Plus, I used to buy World Soccer largely to read Brian Glanville's column.
The person who I thought was the link between Golf Punk, 90 Minutes and possibly Football Punk, Iestyn George, tells me he is nothing to do with the the latter but that Catflap linked above is his work.
I still think the missing link here is 11Freunde translated into English. It'd be the best mag around.
I *think* [url=http://ezine.catflapmag.com/issue46/]these people[/url might also be the Golf Punk people, so this might be a harbinger of what their football mag mithese people[/url might also be the Golf Punk people, so this might be a harbinger of what their football mag might be like.
The one issue of the french mag So Foot I read was quite good, but I've also heard I may have lucked into an exceptionally good issue. Anyone have a sense of how it compares to 11 Freunde? My German's nowhere near good enough to read it.
I think it's a great shame there's nothing in England like Argentina's El Gráfico. It's a mix of World Soccer back when it was good, but also packed with retrospective pieces (I have yet to visit a country more aware of its footballing history than Argentina, except probably for Uruguay), and it's been phenomenally influential across South America in terms of how the Spanish-speakers of the continent have grown up with, consumed and viewed their football. The editor during the 1920s / '30s invented the phrase 'La Nuestra', which is how Argentines describe the short-passing, dribbling, and (in the 21st century context) markedly anti-bloody-hulking-great-players-all-over-the-pitch style their sides have always espoused, during the non-dreadful spells of the country's footballing past.

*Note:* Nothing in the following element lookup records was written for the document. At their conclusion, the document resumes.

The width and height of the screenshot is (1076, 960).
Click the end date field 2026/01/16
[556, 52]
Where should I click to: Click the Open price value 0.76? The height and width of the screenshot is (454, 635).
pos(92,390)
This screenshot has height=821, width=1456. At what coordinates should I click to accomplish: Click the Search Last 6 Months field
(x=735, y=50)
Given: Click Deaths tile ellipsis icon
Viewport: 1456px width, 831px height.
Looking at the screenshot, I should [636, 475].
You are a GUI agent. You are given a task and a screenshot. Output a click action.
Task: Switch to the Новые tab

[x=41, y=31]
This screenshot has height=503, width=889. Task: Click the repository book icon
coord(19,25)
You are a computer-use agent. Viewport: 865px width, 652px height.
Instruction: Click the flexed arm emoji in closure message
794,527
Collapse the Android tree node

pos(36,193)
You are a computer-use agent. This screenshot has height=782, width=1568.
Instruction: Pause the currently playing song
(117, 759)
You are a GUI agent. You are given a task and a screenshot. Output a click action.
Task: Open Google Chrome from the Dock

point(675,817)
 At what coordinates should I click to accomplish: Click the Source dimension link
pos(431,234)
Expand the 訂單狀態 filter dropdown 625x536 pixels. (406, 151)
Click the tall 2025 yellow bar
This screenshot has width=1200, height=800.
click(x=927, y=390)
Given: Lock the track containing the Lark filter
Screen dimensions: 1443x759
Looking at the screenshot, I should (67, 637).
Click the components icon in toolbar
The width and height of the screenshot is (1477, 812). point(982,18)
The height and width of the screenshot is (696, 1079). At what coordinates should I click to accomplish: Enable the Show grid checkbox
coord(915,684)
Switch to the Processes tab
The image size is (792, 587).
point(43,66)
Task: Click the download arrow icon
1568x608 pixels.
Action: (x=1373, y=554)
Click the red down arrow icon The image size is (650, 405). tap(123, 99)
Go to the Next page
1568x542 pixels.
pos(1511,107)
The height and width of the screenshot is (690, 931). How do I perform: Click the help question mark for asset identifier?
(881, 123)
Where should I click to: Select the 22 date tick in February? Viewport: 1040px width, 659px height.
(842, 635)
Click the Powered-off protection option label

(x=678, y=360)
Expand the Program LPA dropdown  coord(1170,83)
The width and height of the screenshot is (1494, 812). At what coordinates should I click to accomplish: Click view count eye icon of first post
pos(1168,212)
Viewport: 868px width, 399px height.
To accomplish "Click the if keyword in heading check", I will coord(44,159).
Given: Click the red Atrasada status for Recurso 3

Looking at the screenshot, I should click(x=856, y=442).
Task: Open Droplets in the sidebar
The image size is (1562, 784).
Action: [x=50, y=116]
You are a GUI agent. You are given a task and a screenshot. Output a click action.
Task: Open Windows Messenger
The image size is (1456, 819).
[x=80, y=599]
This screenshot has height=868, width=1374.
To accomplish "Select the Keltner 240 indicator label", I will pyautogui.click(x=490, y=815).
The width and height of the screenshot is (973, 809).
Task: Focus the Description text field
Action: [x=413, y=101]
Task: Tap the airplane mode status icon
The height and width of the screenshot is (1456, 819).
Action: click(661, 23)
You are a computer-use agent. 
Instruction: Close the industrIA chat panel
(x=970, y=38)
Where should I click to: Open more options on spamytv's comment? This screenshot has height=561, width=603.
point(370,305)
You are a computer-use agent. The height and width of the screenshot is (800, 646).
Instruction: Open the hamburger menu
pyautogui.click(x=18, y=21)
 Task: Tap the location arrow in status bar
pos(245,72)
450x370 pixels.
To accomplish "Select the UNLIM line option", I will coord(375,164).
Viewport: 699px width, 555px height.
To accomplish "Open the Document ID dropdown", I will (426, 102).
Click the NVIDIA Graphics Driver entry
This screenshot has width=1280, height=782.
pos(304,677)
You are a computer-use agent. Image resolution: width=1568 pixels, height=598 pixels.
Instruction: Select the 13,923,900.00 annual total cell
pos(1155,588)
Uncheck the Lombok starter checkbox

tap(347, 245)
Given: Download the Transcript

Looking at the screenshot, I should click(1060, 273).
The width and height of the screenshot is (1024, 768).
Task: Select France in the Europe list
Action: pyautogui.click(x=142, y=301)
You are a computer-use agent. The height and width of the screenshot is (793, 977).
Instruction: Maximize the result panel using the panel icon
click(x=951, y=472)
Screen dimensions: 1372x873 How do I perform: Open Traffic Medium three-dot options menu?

It's so significant, in fact, that David Goldblatt dedicated a good section of a chapter of The Ball Is Round to it. And if it was available in English, it would probably be the favourite magazine of at least half the people on this board (um, apart from WSC of course).
Anyway - that Guardian article on Football Punk is the first time I've ever seen FourFourTwo described as a 'thinking man's football magazine'. I hope James Morrison's tongue was lodged firmly in cheek when he typed that sentence.
I recall when Ganja/PPV used to do those translations of Offside articles and have to admit that they rank among the best football writing I've read for quite some time.
Gramsci, I think So Foot is now to the point where it is just about as good as 11 Freude; the differences (and they exist) have more to do with differences in supporter (and "cool") culture in Germany and France than with any intrinsic differences in quality. So Foot's target audience is also probably a bit younger (and blacker) than 11 Freunde's.
Does anyone remember the ill-fated relaunch of Shoot as a monthly in, I think, the late 90's? It had the staff wearing replica shirts and hollering in a picture inside the cover and didn't seem to have much football coverage at all.
Another great fact: The "footie-mad (wa-hey!)" crew that staffed this rag were also, man for man, the same writers and staffers that worked on Nintendo's official magazine in the UK. They actually copied the formula and layout of the video game magazine down and tried to make it work as a football magazine. It was really quite surreal.
QUOTE: They actually copied the formula and layout of the video game magazine down and tried to make it work as a football magazine. It was really quite surreal.
You don't remember any of the cheat codes for Newcastle United do you?
QUOTE: Fucking hell I thought I was the only one who remembered that. My mum bought it for me because she thought it was a cartoon football mag that I'd like, little did she know that the first cartoon was called 'Chairman's Daughters' (or something like that) and had explicit cartoon sex on the first page. The 14 year old me thought it was great.
I think the cover was a caricature of "Cantonargh" stamping on someone's balls.